There are many individuals who think that OKRs are just a waste of time and they’d act than set goals. OKRs sure do consume lot of time, but when you make them a crucial part of performance management, they can help you beyond expectations.

Having an objective pushes you to work towards achieving it and setting key results gives you an understanding of how to measure your success. If you successfully implement OKRs, they can give you more return than the time you invested in them.

OKRs Only Work For Larger Companies

When we say OKR, the first word that pops into our mind is ‘Google’. Google’s OKRs are popular for all the right reasons. Personalizing and implementing OKRs in their organization helped them focus better on their objectives and also promoted collaboration.

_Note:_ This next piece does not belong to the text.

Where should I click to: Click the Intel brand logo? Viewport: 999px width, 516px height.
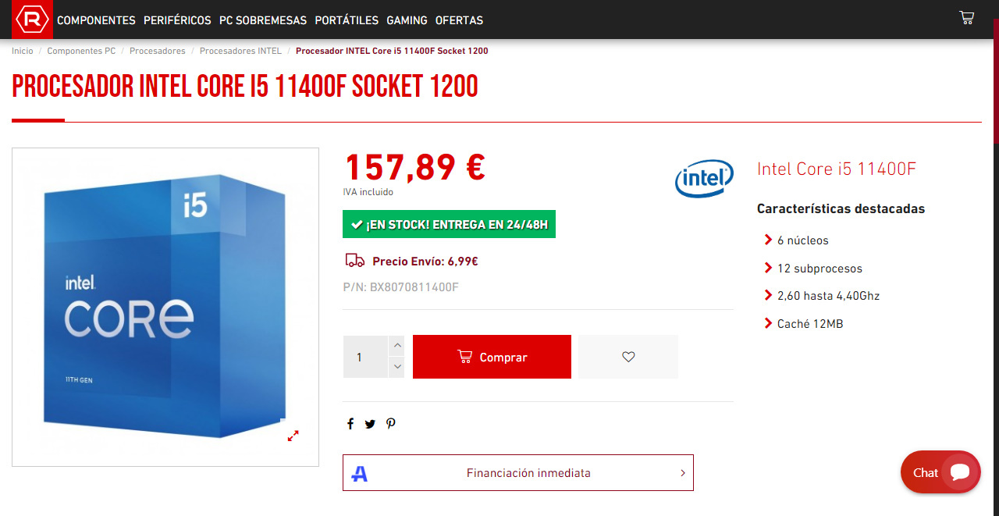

Many entrepreneurs think that OKRs work for Google because it’s a larger organization. But the truth is that OKRs work for both small companies and mid-sized companies in the same way as they work for large organizations.

Related: Top Companies That Adopted OKRs

In smaller companies, OKRs help achieve even the most ambitious goals by measuring and aligning individual goals to the organizational goals and in mid-sized companies, they help managers monitor the key results and ensure success for every department.

They Must Be Aligned To Organizational Goals

Aligning individual goals to organizational goals is an ideal approach, but not necessarily for every organization.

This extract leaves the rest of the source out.